WHY BOTH TABLES MATTER
----------------------
The capacity table answers "what generators exist and where," but a
generator that exists is not the same as a generator that produces. A
1,000 MW coal plant in standby status produces zero MWh; a 100 MW solar
farm at noon produces near its nameplate. Capacity sets the upper bound;
facility-fuel reports the realized output.

For data-center analyses specifically, this matters because:

  - Siting decisions correlate with available local generation. The
    capacity table shows nearby supply potential. The facility-fuel
    table shows whether that potential is actually being realized
    month-to-month (e.g., a nearby gas plant that runs only as peaker
    is a very different story from one running baseload).

  - Carbon intensity per data center can be estimated by attributing
    nearby generation MWh to fuel type, weighted by distance or
    balancing-authority membership.

  - Grid stress signals (capacity utilization = generation / capacity)
    flag regions where new data-center load may be unwelcome.

JOIN PATTERN
------------
The natural join key is plant_id (text).

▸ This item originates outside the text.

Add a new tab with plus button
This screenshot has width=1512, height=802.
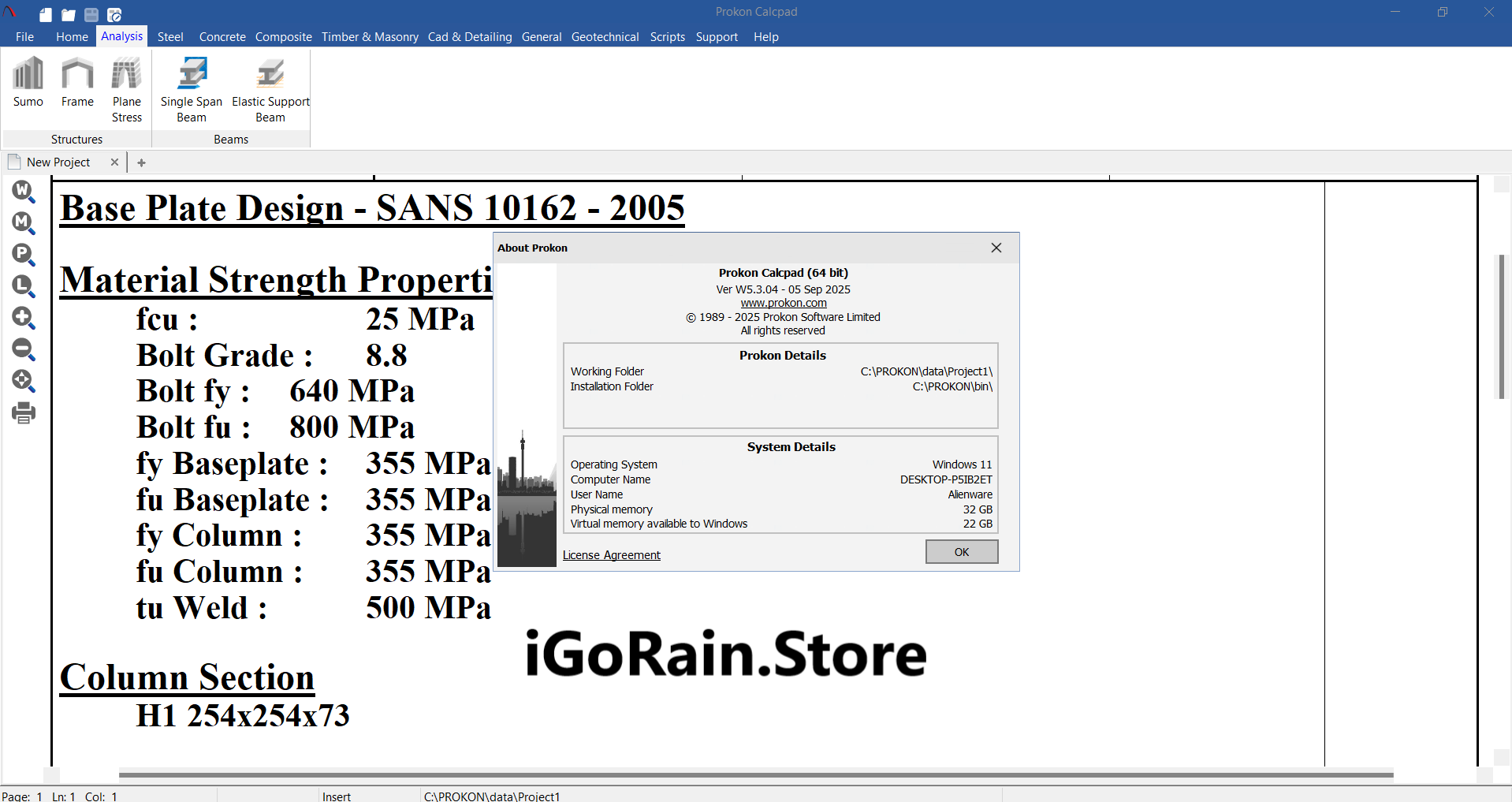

Typical analyst query:

  select
      cap.plant_name,
      cap.state_id,
      cap.entity_name,
      cap.latitude,
      cap.longitude,
      ff.period,
      ff.energy_source_desc,
      ff.generation_mwh,
      ff.gross_generation_mwh
  from public.energy_eia_facility_fuel_flat ff
  join public.energy_eia_operating_generator_capacity_flat cap
       on cap.plant_id = ff.plant_id
      and cap.period   = ff.period
  where ff.period = '2026-01';

Note: capacity rows are per-generator; facility-fuel rows are per
plant × fuel × prime mover. A join on plant_id alone will multiply rows.
For most aggregate questions, aggregate one side first (e.g., sum MWh
per plant-month, or pick a representative generator per plant).

EXPECTED SIZE
-------------
Form EIA-923 monthly publishes back to 2001-01. With ~10,000 reporting
plants and multiple fuel/prime-mover combinations per plant per month,
the table is expected in the 5–10 million row range — similar to or
somewhat larger than the capacity table. The per-month ingest strategy
(start=YYYY-MM&end=YYYY-MM, retry/backoff) is identical to the capacity
ingest and was chosen specifically because it kept that table's wall
time near two hours and recovered cleanly from EIA's transient 503s.

UNKNOWNS AT TIME OF DRAFT
-------------------------
The flat-table SELECT was written from EIA's API documentation without
confirmation of the exact JSON key casing returned by the live endpoint
(the documentation lists facets as plantCode, fuel2002, primeMover, state
— the SELECT uses these names). If the live response differs (e.g.,
plantid vs plantCode), the typed columns will populate as NULL for
those rows, and the full original payload will still be available in
raw_properties for inspection. The fix in that case is a one-line edit
to the SELECT in build_flat_tables() in ingest_eia_energy_layers.py.

OPERATIONAL NOTES
-----------------
  - Runs in the same weekly systemd job as operating-generator-capacity,
    sequentially after it (Monday 03:30 via
    ingest-eia-energy-layers.timer).

  - Both tables are rebuilt from scratch each run (TRUNCATE on first
    page), so historical revisions EIA pushes upstream propagate
    automatically. There is no incremental-load mode and none is
    planned — total wall time is acceptable.

  - If EIA-923 is down at run time, the wrapper's `set -e` will mark
    the systemd service as failed; the capacity ingest will still have
    completed successfully because it runs first.